Śledzę ten przepis na pieczeń hominy / posole . Zasadniczo podrzucaj olejem i przyprawami, piecz w temperaturze 400'F przez czterdzieści minut mieszając co dziesięć. Nie jestem pewien, czy przepis ma na celu zgniecenie hominy, czy pieczenie go, czy też autor przepisu rozróżnia oba.
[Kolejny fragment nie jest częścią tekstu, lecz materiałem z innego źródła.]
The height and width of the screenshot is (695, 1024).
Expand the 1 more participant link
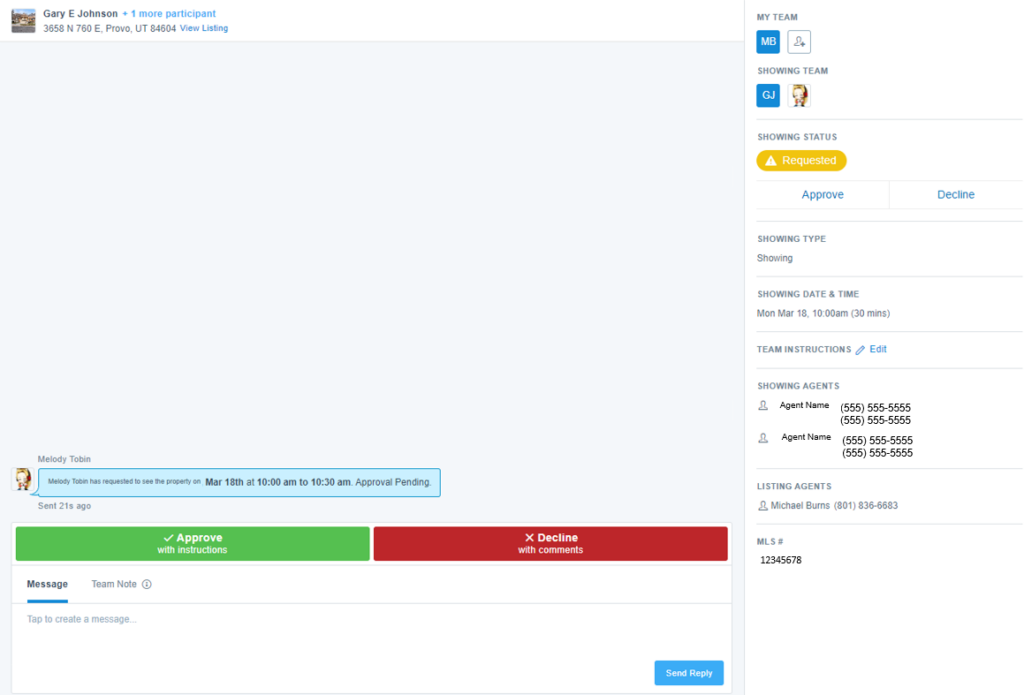[169, 14]
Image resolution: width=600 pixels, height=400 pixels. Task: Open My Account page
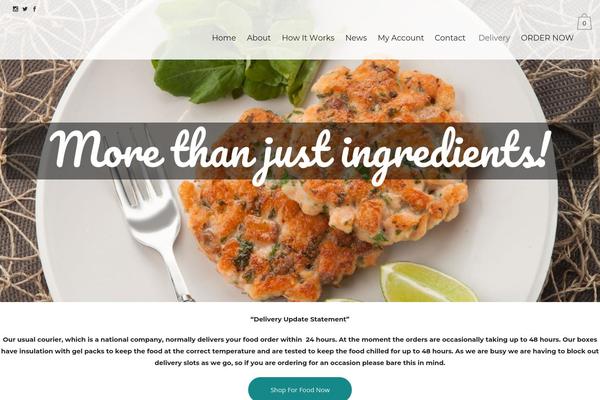pos(401,38)
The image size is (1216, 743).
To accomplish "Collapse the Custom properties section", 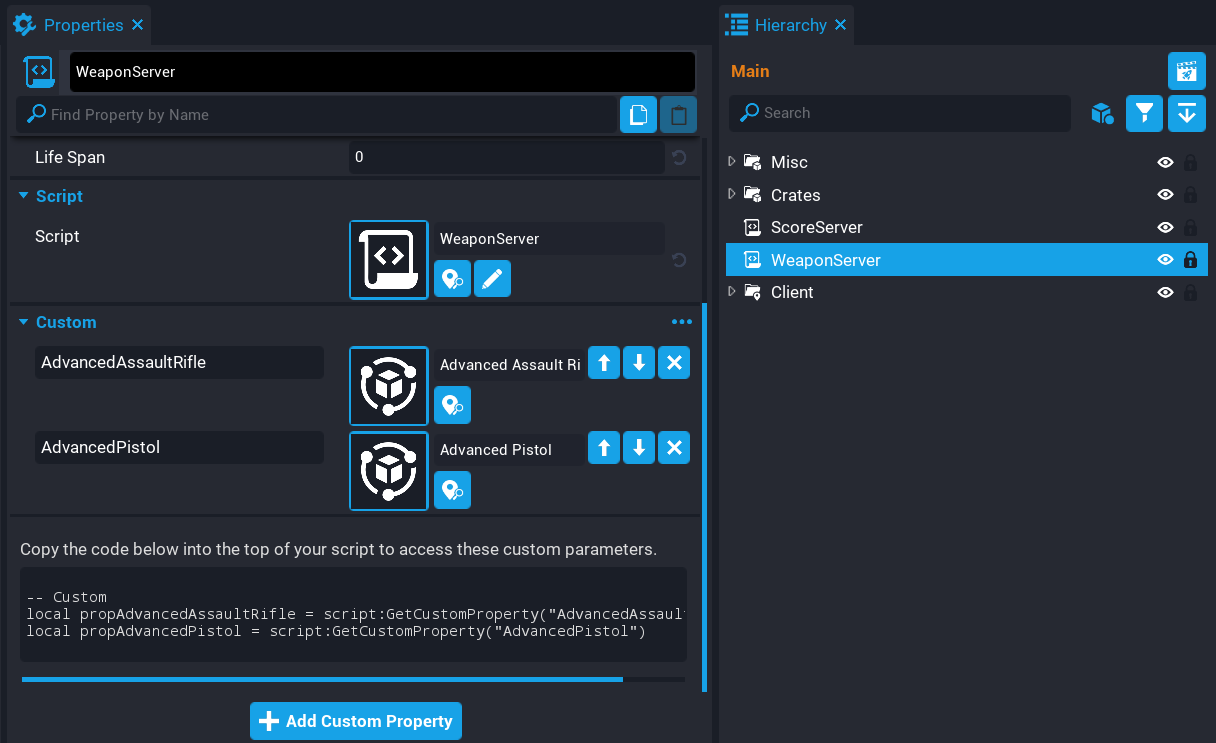I will pyautogui.click(x=24, y=322).
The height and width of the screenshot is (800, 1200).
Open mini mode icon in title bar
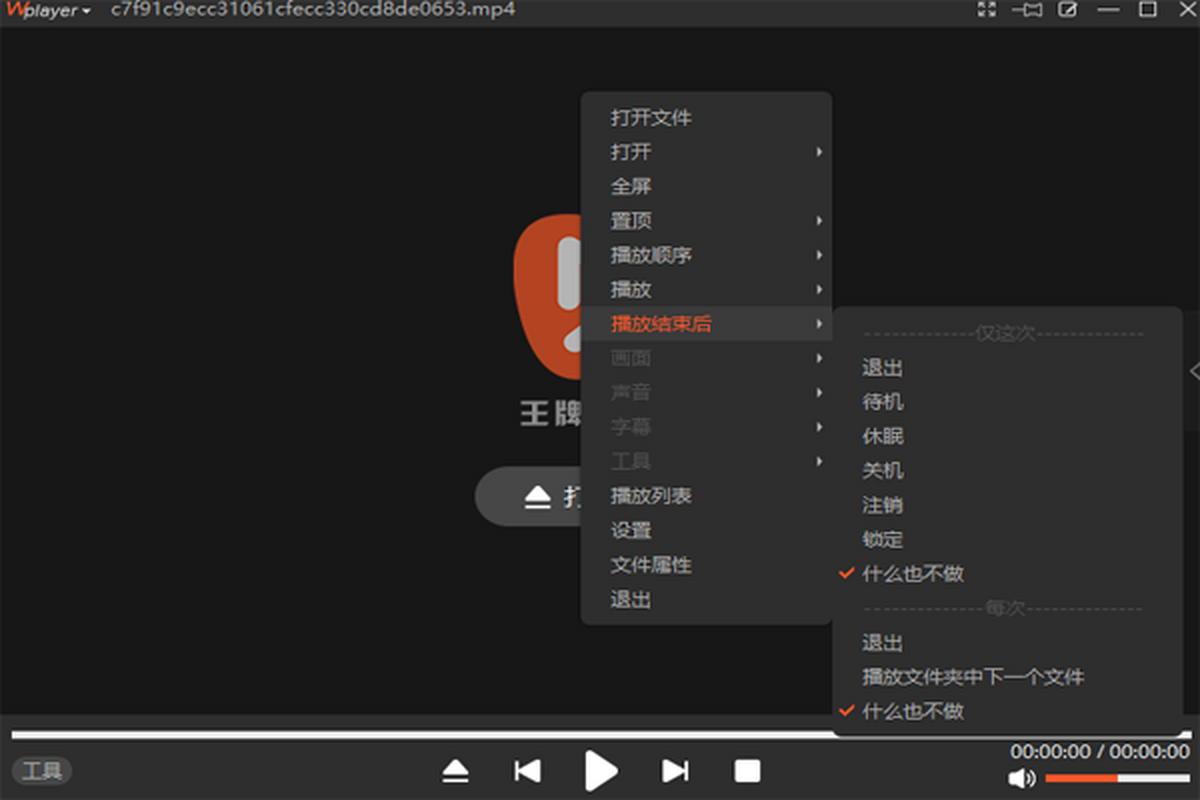tap(1068, 10)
Mam trzydzieści minut i wyglądają tak do tej pory:
Hominy ma ładną konsystencję, jeszcze nie całkiem orzechy kukurydziane, ale przyjemnie gryzące. Wszystkie recenzje mówią o intensywnym poppingu. Chociaż przypuszczałem, że do pewnego stopnia tak się stanie, po trzydziestu minutach było za dużo i musiałem je pociągnąć (zbyt wielu podskakiwało na dno piekarnika).
Obecnie zamierzam użyć hominy w chili, więc konsystencja, na której są, powinna być dobra. Chciałbym jednak dowiedzieć się, czy istnieje podejście do rozwiązania następujących dwóch problemów:
Aby upiec hominy, zmaksymalizować stwardnienie przypraw i upiec bez wyskakiwania:
- Czy zmiana stosunku oleju pomogłaby (tj. Więcej / mniej oleju)?
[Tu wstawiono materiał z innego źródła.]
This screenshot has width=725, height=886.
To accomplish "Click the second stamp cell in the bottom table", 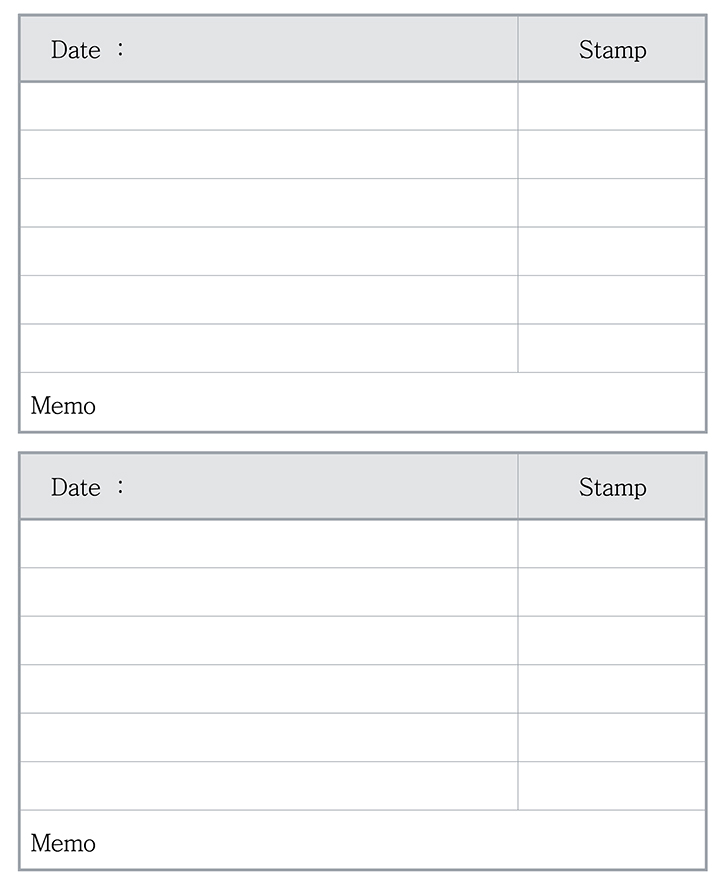I will pyautogui.click(x=612, y=592).
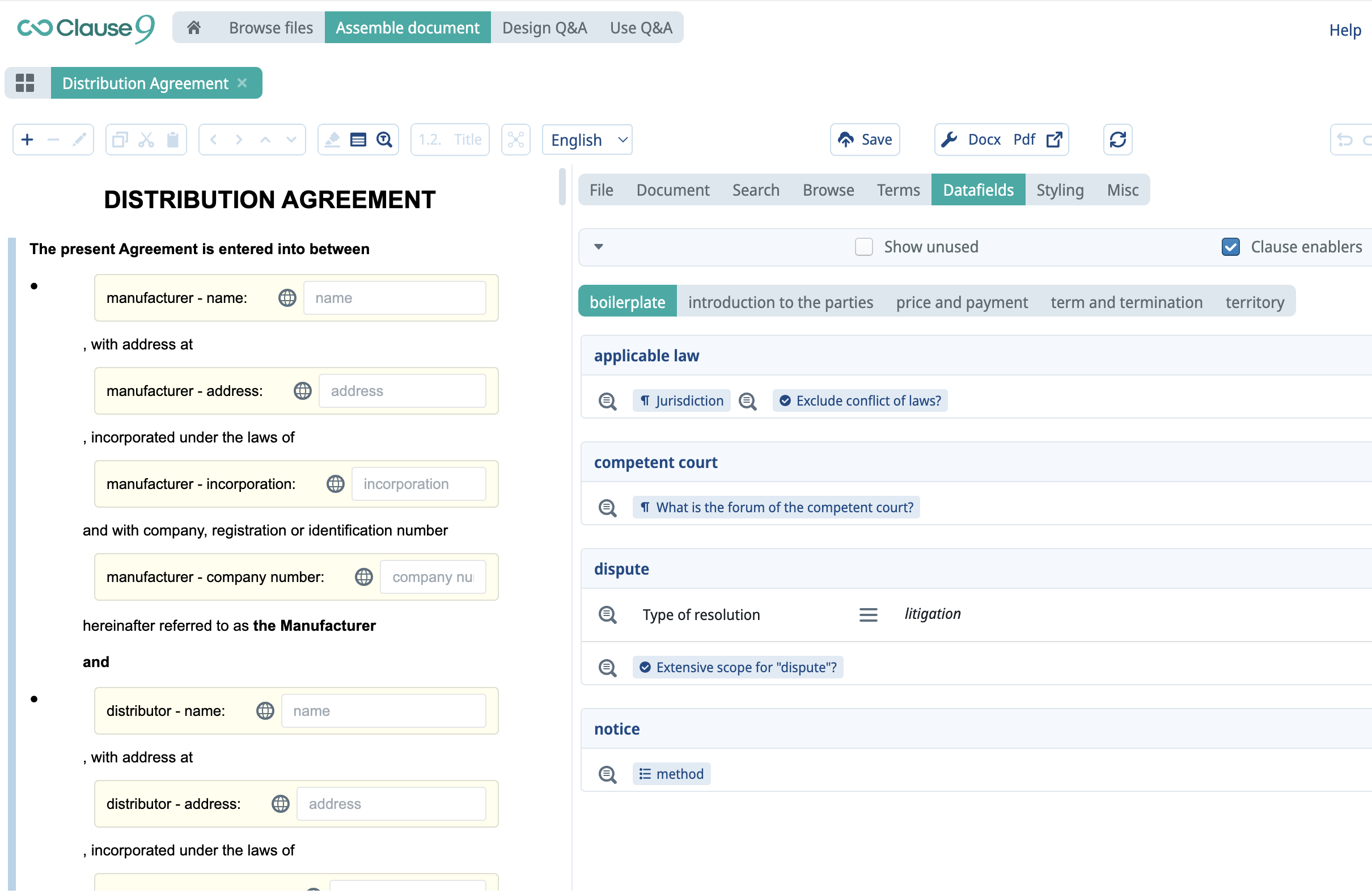Uncheck the Clause enablers checkbox
1372x894 pixels.
[1230, 247]
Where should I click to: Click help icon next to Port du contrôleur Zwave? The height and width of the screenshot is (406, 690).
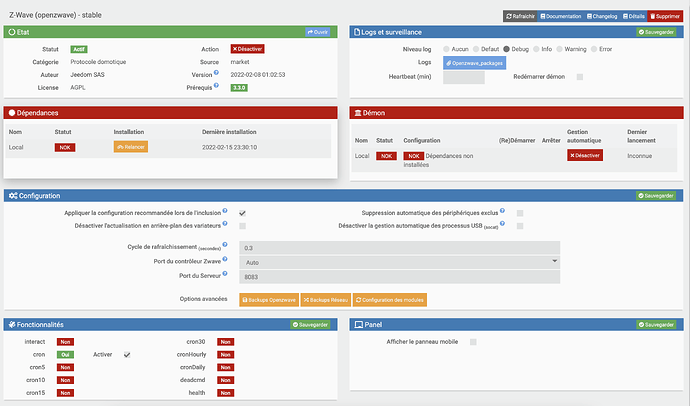click(x=225, y=259)
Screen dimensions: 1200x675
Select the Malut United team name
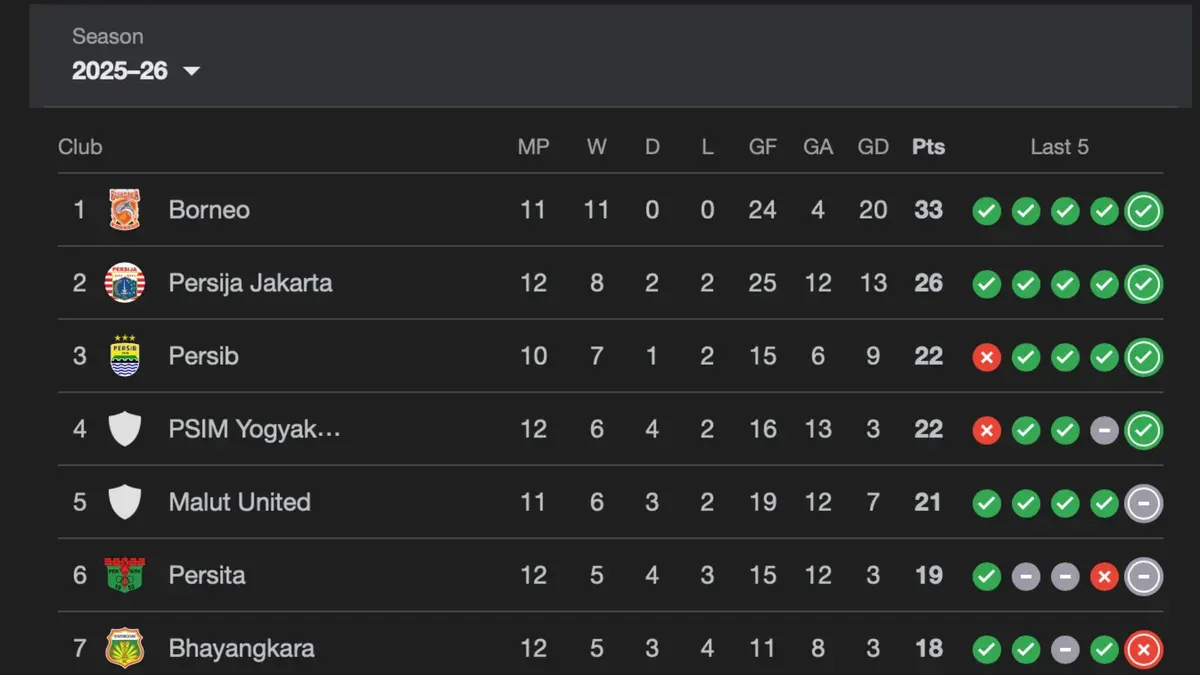(239, 502)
- Co z niższym i wolniejszym lub wyższym i szybszym?
- Użyłem blachy do pieczenia według instrukcji, czy inne naczynie do gotowania działałoby lepiej?
Usuwając hominy, użyłem dużego arkusza pergaminu, aby osłonić się przed zabłąkanymi odłamkami hominy, a następnie użyłem go na górze, aby utrzymać jądra na miejscu podczas chłodzenia (nie chciałem używać folii, ponieważ chciałem uniknąć izolacji ciepła):
- Czy pieczenie kawałkiem pergaminu nad ziarnami (aby utrzymać jądra mniej więcej na miejscu) niekorzystnie wpłynęłoby na proces pieczenia?
- Czy folia byłaby problematyczna (zastanawiam się nad zamianami)?